How can nanotechnology be used to prevent and eliminate mycotoxin contamination in the food and feed supply chain? 

Mycotoxins are a major global concern and a significant challenge for food safety due to their harmful effects. Their prevalence in food crops has been suggested to be in the range of 60–80% and over USD 932 million annual financial losses in agricultural commodities contaminated with mycotoxins reported globally (1),(2). These low molecular weight toxic metabolites originate from mycotoxigenic fungi such as Aspergillus, Alternaria, Fusarium and Penicillium spp.; and contaminate various categories of foods and feeds (3),(4). Over 400 mycotoxins have been classified as toxic, and the harmful effects of mycotoxicosis caused by mycotoxin contamination in humans have been documented, including necrosis, hepatitis, haemorrhage, gynecomastia with testicular atrophy, neurological disorders, cancer and death in extreme cases (1),(5),(6). Likewise, animal feedstuff contaminated with mycotoxins can lead to reductions in available feed nutrients, chronic diseases, damage to animal health, eventual death and reduced production (7).
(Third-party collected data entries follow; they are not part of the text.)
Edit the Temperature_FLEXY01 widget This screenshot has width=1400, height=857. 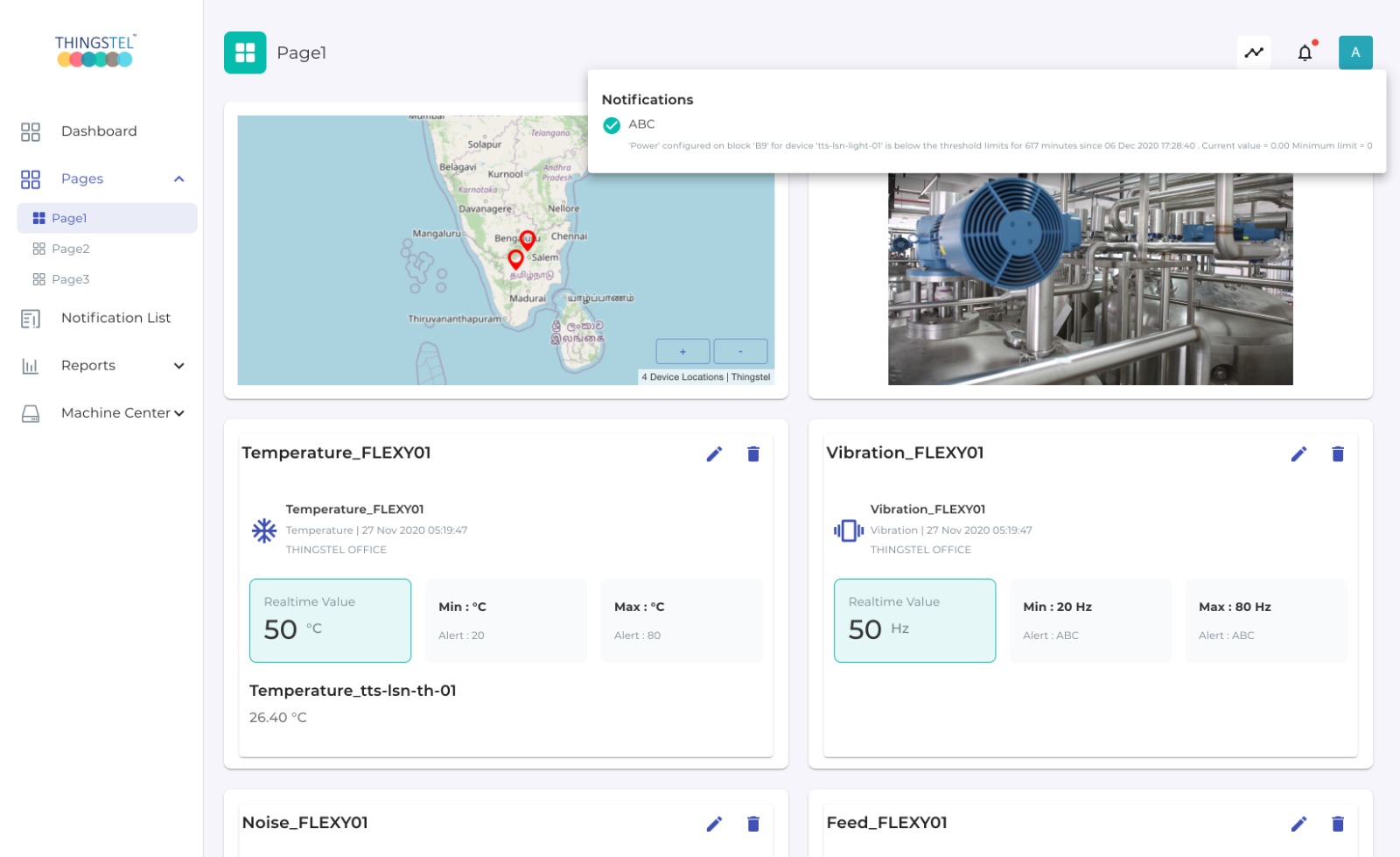coord(714,453)
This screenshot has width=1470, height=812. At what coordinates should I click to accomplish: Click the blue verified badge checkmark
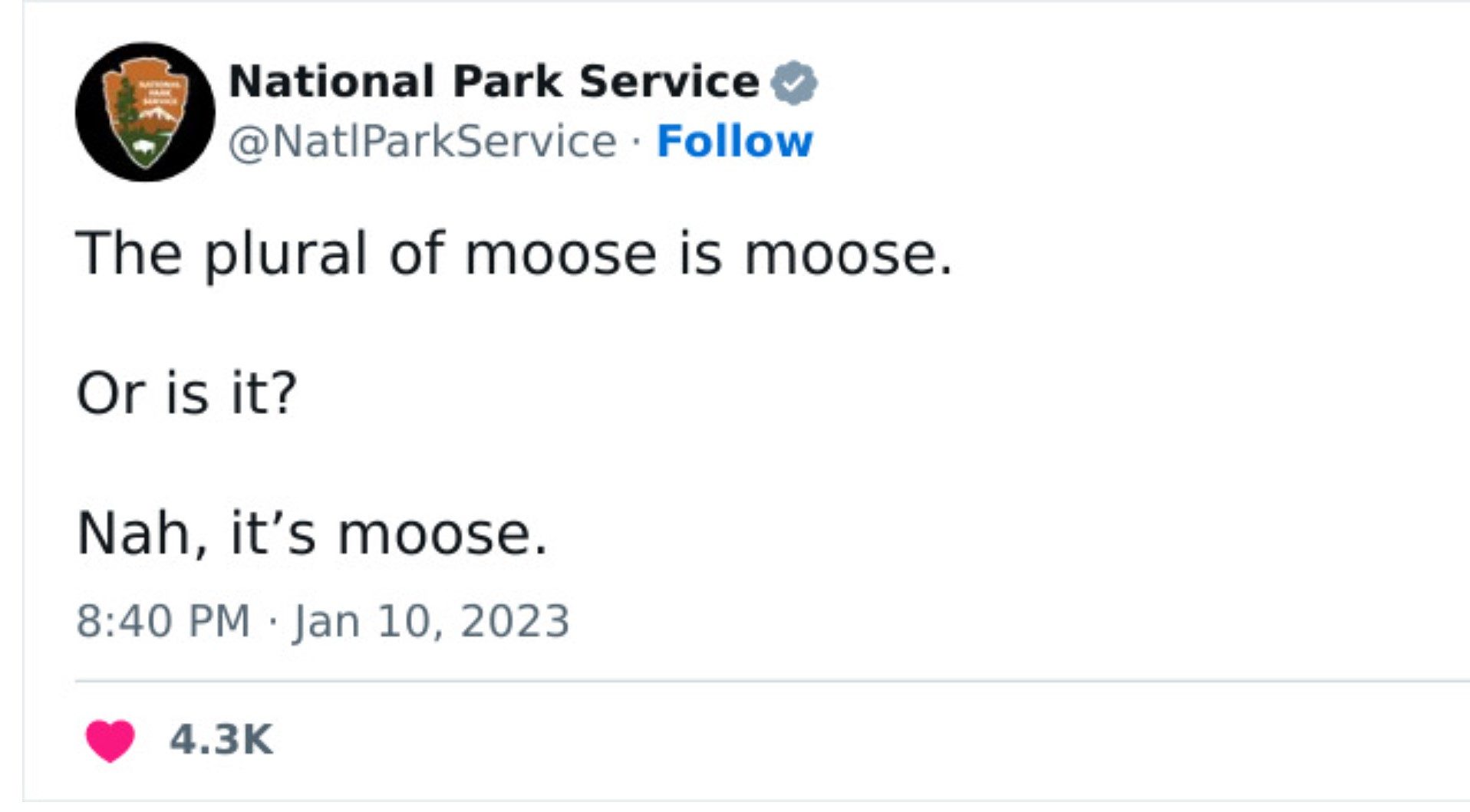(794, 83)
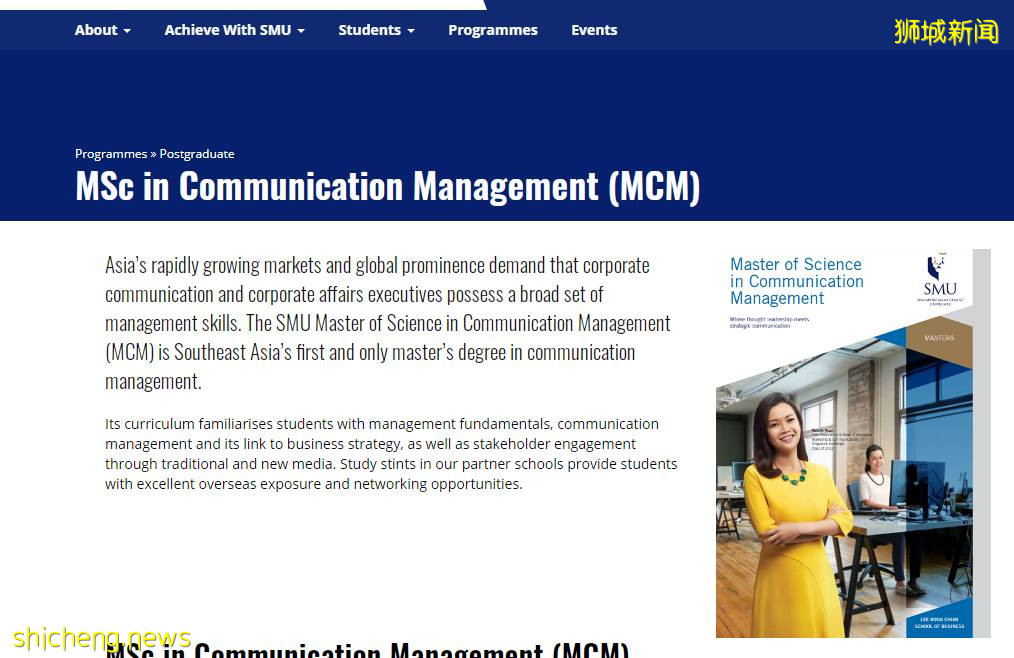This screenshot has width=1014, height=658.
Task: Click the paragraph about curriculum familiarises students
Action: [x=391, y=454]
The most toxic types of mycotoxins are aflatoxins (AF) and ochratoxins (OT) (8). AFB1 is a strong hepatocarcinogenic mycotoxin mostly detected in cereals, nuts, grains and feeds, and AFB1 and AFB2 can be converted to hydroxylated AFM1 and AFM2 in lactating cattle after ingestion via contaminated feedstuff. In contrast, OTA with hepatotoxic and nephrotoxic effects is mostly detected in cereals, coffee, wine, grape juice and dried fruits (9),(10). Therefore, there is an urgent need for appropriate approaches and techniques for reducing and/or eliminating the presence of mycotoxins in foods. The chemical structures of the main mycotoxins in foods are presented in Fig. 1, while the classes of mycotoxins based on symptoms and diseases caused to animals and humans are presented in Table 1.

Figure 1. Chemical structures of the main mycotoxins in foods (11).

Table 1. Classes of mycotoxins based on symptoms and diseases caused to animals and humans (11).

What are mycotoxins in food and feed? 


The risk of food contamination by mycotoxins can be increased from the environmental, agronomic and socioeconomic points of view and be found in all segments of the animal feed supply chain (Figure 2). 

What are mycotoxins in food and feed? 

Figure 2. Factors affecting mycotoxin occurrence in the human food and animal feed chains. (adapted from Pestka and Casale, 1990) (12)

Factors influencing mycotoxin production and contamination in foods

Mycotoxins can grow on a wide range of agricultural and food products. The most common source of exposure to humans are contaminated cereals, cereal-based products and food produced by animals exposed to mycotoxins. Contamination can occur from pre-harvest to postharvest stages along the food management chain and the presence of fungi does not necessarily translate to mycotoxin contamination, as mycotoxins production conditions are specific and independent of fungal growth conditions. The food safety management system (FSMS) is a preparedness, monitoring, and prevention system for managing food hygiene and safety in food-related businesses. It has been suggested as a potential approach for influencing or preventing mycotoxin production in agricultural products and foods. T The FSMS was seen as a practical tool for controlling the food production process and environment to ensure the safety of the final products for consumption and typically includes procedures and management policies based on good hygiene practices (GHP), good agricultural practices (GAP), good storage practices (GSP), good manufacturing practices (GMP) and hazard analysis and critical control point (HACCP).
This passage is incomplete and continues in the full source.